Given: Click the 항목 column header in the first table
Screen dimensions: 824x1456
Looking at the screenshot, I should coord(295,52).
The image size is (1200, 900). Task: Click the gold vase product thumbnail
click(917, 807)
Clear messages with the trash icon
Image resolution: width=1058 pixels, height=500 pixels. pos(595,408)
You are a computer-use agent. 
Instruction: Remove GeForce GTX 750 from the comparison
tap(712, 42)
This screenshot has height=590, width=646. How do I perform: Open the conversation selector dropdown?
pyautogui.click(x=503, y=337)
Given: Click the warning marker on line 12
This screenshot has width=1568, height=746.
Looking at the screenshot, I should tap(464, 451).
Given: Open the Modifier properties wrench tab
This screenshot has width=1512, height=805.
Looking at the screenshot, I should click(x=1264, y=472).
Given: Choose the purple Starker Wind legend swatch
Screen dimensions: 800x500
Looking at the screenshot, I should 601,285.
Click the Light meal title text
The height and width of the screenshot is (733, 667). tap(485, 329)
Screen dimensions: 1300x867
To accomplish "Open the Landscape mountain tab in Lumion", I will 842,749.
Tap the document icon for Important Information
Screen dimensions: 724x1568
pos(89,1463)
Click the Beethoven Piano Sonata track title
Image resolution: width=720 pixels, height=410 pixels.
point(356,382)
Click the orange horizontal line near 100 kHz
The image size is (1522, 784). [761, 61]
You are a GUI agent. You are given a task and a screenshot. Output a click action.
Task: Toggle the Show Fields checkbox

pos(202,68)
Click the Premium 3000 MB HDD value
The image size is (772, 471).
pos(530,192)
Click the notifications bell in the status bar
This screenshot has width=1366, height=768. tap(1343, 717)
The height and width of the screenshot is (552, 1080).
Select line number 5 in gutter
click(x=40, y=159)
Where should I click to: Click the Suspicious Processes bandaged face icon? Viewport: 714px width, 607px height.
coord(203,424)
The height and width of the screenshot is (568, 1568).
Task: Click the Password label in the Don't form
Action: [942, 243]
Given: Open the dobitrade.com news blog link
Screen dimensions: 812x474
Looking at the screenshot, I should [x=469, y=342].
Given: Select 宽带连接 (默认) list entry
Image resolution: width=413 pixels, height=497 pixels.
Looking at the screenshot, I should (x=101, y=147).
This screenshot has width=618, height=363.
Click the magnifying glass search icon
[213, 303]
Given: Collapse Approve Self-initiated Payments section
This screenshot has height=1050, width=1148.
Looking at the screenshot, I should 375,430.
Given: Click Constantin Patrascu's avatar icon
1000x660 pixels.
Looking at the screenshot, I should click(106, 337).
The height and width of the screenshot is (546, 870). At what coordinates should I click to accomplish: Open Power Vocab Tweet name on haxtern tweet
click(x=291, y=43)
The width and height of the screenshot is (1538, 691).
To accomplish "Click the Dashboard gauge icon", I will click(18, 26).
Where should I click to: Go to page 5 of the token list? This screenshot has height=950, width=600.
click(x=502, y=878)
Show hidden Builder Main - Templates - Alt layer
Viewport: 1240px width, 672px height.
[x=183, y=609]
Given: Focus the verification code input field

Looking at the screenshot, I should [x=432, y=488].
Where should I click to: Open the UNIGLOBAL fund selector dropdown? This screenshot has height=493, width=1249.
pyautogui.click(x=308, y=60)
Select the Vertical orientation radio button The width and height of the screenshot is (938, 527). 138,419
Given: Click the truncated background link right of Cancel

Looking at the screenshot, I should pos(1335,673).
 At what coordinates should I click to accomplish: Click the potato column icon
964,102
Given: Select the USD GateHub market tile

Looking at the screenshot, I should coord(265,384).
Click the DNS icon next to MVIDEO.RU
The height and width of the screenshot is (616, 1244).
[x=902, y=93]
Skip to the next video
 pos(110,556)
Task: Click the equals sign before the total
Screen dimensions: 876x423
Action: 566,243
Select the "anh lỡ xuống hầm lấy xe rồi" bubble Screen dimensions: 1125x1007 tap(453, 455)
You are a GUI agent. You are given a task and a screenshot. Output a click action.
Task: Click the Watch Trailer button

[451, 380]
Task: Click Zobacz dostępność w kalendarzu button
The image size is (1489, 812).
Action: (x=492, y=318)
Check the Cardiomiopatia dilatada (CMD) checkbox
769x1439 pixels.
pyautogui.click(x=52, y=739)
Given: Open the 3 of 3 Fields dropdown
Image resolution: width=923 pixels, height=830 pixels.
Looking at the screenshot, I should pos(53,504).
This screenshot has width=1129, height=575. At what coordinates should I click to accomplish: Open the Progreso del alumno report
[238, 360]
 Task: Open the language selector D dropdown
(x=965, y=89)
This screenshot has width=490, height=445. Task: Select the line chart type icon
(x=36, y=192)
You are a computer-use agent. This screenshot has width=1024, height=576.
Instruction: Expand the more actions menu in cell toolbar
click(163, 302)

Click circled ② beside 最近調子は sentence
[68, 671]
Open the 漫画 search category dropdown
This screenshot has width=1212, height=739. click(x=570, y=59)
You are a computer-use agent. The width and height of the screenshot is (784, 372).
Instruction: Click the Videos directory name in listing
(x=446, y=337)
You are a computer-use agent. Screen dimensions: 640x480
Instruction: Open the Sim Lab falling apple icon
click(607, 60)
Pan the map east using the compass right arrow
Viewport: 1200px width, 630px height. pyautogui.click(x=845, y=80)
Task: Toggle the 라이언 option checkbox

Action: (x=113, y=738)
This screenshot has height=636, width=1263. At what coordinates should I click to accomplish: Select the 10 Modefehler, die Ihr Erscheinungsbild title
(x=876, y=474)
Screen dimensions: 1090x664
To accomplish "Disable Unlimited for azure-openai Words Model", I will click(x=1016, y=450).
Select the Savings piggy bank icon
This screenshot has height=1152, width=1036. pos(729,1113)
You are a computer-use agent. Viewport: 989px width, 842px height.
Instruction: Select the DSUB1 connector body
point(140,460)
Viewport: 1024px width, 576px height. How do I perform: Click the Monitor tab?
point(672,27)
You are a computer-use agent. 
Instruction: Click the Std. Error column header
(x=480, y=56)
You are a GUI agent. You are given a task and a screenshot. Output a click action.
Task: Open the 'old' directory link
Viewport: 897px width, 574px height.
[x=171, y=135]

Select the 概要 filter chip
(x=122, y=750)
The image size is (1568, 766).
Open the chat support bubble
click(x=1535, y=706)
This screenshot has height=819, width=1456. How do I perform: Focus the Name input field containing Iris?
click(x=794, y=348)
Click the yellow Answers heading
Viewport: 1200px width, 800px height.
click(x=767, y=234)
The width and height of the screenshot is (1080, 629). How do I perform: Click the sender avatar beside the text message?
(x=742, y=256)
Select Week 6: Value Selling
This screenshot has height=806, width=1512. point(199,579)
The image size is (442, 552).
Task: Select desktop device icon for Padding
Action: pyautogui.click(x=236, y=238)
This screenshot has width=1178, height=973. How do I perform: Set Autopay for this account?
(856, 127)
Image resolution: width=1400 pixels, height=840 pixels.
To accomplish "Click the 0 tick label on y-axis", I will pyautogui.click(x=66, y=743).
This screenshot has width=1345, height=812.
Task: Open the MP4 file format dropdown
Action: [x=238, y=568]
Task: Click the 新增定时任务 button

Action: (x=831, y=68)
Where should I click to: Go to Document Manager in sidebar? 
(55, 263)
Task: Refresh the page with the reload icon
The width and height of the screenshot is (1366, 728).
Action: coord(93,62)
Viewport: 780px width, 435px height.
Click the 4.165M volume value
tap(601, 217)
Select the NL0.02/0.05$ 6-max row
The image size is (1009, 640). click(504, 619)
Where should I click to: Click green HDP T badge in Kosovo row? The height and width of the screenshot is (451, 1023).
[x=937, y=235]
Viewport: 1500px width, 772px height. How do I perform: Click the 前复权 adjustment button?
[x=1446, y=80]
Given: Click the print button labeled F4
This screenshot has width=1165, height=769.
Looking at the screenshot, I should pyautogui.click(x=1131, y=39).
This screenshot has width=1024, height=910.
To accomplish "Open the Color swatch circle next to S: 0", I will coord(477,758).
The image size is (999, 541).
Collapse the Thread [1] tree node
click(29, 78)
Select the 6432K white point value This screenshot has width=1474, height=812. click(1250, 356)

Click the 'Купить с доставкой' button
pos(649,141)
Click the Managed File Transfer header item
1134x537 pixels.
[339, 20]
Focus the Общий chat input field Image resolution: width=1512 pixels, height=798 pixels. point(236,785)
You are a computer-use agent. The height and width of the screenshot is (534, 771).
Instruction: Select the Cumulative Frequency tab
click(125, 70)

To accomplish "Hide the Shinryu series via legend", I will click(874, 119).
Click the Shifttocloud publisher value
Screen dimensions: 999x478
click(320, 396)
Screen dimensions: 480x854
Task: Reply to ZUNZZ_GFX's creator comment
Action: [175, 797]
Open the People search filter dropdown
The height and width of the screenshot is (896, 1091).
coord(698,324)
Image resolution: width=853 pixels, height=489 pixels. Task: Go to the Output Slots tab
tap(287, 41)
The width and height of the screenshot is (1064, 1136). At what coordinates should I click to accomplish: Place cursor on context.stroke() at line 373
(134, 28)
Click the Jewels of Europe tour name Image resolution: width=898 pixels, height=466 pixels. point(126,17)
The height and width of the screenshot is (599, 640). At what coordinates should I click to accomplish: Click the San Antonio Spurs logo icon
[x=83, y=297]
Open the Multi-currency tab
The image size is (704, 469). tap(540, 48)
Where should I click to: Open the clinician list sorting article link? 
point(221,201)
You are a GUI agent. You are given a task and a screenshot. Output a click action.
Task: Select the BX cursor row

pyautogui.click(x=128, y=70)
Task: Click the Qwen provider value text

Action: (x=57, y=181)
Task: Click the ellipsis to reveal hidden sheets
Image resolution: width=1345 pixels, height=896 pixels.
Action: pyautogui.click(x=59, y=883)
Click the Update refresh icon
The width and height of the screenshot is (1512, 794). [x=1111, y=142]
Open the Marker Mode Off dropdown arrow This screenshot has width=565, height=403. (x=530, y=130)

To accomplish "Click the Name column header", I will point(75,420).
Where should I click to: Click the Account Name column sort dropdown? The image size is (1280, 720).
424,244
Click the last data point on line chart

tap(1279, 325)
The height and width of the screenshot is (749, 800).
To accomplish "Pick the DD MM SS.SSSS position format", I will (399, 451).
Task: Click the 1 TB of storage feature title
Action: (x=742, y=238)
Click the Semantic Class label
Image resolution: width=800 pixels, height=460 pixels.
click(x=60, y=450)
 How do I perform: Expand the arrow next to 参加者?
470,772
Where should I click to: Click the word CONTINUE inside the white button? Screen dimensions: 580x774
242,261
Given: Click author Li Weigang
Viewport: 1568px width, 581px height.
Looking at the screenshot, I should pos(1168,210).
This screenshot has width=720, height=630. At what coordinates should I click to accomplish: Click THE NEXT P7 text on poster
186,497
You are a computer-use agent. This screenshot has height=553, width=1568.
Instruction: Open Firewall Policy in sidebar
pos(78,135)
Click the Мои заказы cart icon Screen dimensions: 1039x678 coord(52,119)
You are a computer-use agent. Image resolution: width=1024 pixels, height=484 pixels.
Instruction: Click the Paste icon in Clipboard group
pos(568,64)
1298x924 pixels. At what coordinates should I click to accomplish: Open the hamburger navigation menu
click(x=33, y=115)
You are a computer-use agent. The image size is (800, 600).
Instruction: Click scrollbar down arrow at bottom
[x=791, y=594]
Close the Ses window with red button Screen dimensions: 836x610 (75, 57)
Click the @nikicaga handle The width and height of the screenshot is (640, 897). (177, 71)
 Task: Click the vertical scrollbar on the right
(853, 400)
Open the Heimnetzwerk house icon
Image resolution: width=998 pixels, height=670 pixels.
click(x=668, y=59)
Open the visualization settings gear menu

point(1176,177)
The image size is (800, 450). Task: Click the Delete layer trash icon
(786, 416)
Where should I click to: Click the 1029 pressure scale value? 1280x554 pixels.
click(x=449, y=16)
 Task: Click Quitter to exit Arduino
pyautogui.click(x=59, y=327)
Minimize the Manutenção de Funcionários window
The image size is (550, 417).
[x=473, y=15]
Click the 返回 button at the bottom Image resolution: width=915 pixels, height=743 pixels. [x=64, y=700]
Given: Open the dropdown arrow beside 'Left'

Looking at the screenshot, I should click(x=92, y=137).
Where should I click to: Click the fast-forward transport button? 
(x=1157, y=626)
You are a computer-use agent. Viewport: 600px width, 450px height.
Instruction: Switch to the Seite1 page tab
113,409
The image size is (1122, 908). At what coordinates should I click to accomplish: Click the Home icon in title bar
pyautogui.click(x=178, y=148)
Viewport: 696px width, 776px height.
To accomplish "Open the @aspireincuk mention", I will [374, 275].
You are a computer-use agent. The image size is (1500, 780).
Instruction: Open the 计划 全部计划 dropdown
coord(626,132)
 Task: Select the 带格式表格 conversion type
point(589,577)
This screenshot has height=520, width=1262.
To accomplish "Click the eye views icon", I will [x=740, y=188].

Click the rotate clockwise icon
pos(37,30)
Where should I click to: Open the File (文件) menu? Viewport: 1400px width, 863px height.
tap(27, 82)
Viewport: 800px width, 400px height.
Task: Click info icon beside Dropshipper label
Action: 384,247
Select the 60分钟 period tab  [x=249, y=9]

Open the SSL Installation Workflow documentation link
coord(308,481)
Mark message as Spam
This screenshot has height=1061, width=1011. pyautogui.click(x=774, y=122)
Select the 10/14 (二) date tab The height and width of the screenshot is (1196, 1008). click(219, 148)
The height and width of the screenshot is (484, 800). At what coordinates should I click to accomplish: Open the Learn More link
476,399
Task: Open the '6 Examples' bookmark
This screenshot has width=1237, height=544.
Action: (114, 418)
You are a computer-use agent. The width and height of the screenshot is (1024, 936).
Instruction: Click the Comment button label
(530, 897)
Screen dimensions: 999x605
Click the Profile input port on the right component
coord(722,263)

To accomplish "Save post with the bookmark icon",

******

[Task directions] Repeat the material exactly. Begin with its first line and end with the line that has "Tap the document".

[Response area]
Given: Click the 항목 column header in the first table
Screen dimensions: 824x1456
Looking at the screenshot, I should coord(295,52).
The image size is (1200, 900). Task: Click the gold vase product thumbnail
click(917, 807)
Clear messages with the trash icon
Image resolution: width=1058 pixels, height=500 pixels. pos(595,408)
You are a computer-use agent. 
Instruction: Remove GeForce GTX 750 from the comparison
tap(712, 42)
This screenshot has height=590, width=646. How do I perform: Open the conversation selector dropdown?
pyautogui.click(x=503, y=337)
Given: Click the warning marker on line 12
This screenshot has width=1568, height=746.
Looking at the screenshot, I should tap(464, 451).
Given: Open the Modifier properties wrench tab
This screenshot has width=1512, height=805.
Looking at the screenshot, I should click(x=1264, y=472).
Given: Choose the purple Starker Wind legend swatch
Screen dimensions: 800x500
Looking at the screenshot, I should 601,285.
Click the Light meal title text
The height and width of the screenshot is (733, 667). tap(485, 329)
Screen dimensions: 1300x867
To accomplish "Open the Landscape mountain tab in Lumion", I will 842,749.
Tap the document icon for Important Information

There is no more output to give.